**EXTRAIT**
★ ★ ★ ★ ★

Le Marat révolutionnaire est bien connu, l’homme de science l’est beaucoup moins, pour différentes raisons. Même si la suppression des académies est votée en août 1793, un mois après l’assassinat de Marat le 13 juillet 1793, il est indiscutable qu’il aura joué un rôle essentiel dans la conception et la préparation de cette décision. Car Marat, avant la Révolution, était un médecin et - d’une certaine manière - un savant ; il avait eu de vifs conflits avec l’Académie des sciences, et en particulier son animateur Lavoisier. Déjà très virulent, homme de conflits, il pensait avoir fait d’importantes découvertes dans la théorie de l’électricité, et remettait en cause la théorie optique de Newton. L’académicien (actuel) Jean-Pierre Poirier a analysé ainsi les travaux de Marat (3) : « Sa façon de remettre en cause sans cesse les travaux les plus admis traduit plus un trait de caractère qu’une démarche scientifique. Prendre le contre-pied des théories modernes et, comme tous les savants qui n’ont pas réussi, se présenter en victime des mandarins. » En 1791, Marat publie un petit ouvrage épistolaire Les Charlatans modernes. Dans une vulgate finalement assez connue à travers les âges, jusqu’à nos jours, il oppose les « savants isolés », les seuls valables, aux académiciens, « engraissés par le gouvernement, encensés par les trompettes de la renommée ». Il s’adresse au lecteur dans le curieux style épistolaire de l’essai (lettre III) : « Tu es étonné de cette légion de savants que le gouvernement entretient à grands frais, et du peu de progrès que les sciences font parmi nous. » Pour lui, les académies sont « les enfants de l’orgueil de nos ministres et de nos rois ». Ce qu’il écrit sur Lavoisier et Condorcet (tous deux morts pendant la Terreur en 1794, le premier guillotiné, et le second retrouvé mort dans sa cellule) ne peut manquer de faire frémir rétrospectivement.

 

 

Figure 2 : Portrait de Marat (1743-1793) par Claessens (image libre, collection Library of Congress)

 

 

L’éclair et le Tonnerre, un « Son et lumière »
De tous temps le phénomène de l’éclair a fasciné les hommes. Et parmi eux les savants : l’étude de ce phénomène a été à la source peut-être pas de découvertes, mais d’intuitions scientifiques. Plusieurs observations peuvent être faites pendant un orage, notamment :

 

 

- Le chemin lumineux de l’éclair, qu’on voit se dessiner dans le ciel.

 

- Le décalage temporel entre la vision de l’éclair et l’audition du tonnerre.
- La durée du bruit du tonnerre, par opposition à la brièveté de l’éclair (phénomène expliqué par Coriolis dans le texte BibNum).

★ ★ ★ ★ ★

**CONSIGNE 1**
Recopiez l'extrait sur Marat entre "Figure 2 : Portrait" et "dans le ciel.", inclus, en substituant "chercheurs" à "savants".
**CONSIGNE 2**
Reprenez l'extrait sur Marat et l'éclair là où il s'arrête, et poursuivez-le.
La liste qui suit n'a aucun rapport avec l'extrait.

**DONNÉES FOURNIES**
★ ★ ★ ★ ★

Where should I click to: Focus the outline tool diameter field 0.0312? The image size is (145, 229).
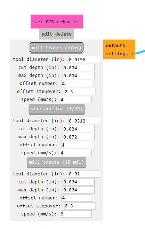[x=84, y=121]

★ ★ ★ ★ ★

**RÉPONSE 1**
Figure 2 : Portrait de Marat (1743-1793) par Claessens (image libre, collection Library of Congress)

 

 

L’éclair et le Tonnerre, un « Son et lumière »
De tous temps le phénomène de l’éclair a fasciné les hommes. Et parmi eux les chercheurs : l’étude de ce phénomène a été à la source peut-être pas de découvertes, mais d’intuitions scientifiques. Plusieurs observations peuvent être faites pendant un orage, notamment :

 

 

- Le chemin lumineux de l’éclair, qu’on voit se dessiner dans le ciel.

**RÉPONSE 2**
Concernant le premier point, Galilée, dans son Discours concernant deux sciences nouvelles (1638), a l’intuition d’une propagation non instantanée de la lumière, lorsqu’il observe l’éclair (4) :

 

Nous distinguons le début […] en un lieu déterminé entre les nuages, avant qu’il ne se propage immédiatement après dans les parties environnantes. Son mouvement occupe un certain temps, car, si l’illumination était instantanée et non progressive, je ne crois pas que l’on pourrait distinguer son origine […] des points extrêmes de son expansion.
 
 

Figure 3 : Éclair internuageux (à g.) ; éclair nuage-sol (à dr.).

 

Concernant le second point, on connaît le décalage entre la vitesse de propagation du son et celle de la lumière, un million de fois plus grande. Ainsi, on entend le début du tonnerre quelques secondes après avoir vu l’éclair : c’est d’ailleurs un moyen empirique de connaître la distance à laquelle se situe un orage, de savoir s’il s’éloigne ou se rapproche, en comptant le nombre de secondes entre l’éclair et le tonnerre : ainsi, pour 9 secondes ainsi comptées, l’orage est à environ 3 kilomètres (9s x 340 m/s = environ 3 kms).

 

Concernant le troisième point, c’est l’objet du texte de Coriolis.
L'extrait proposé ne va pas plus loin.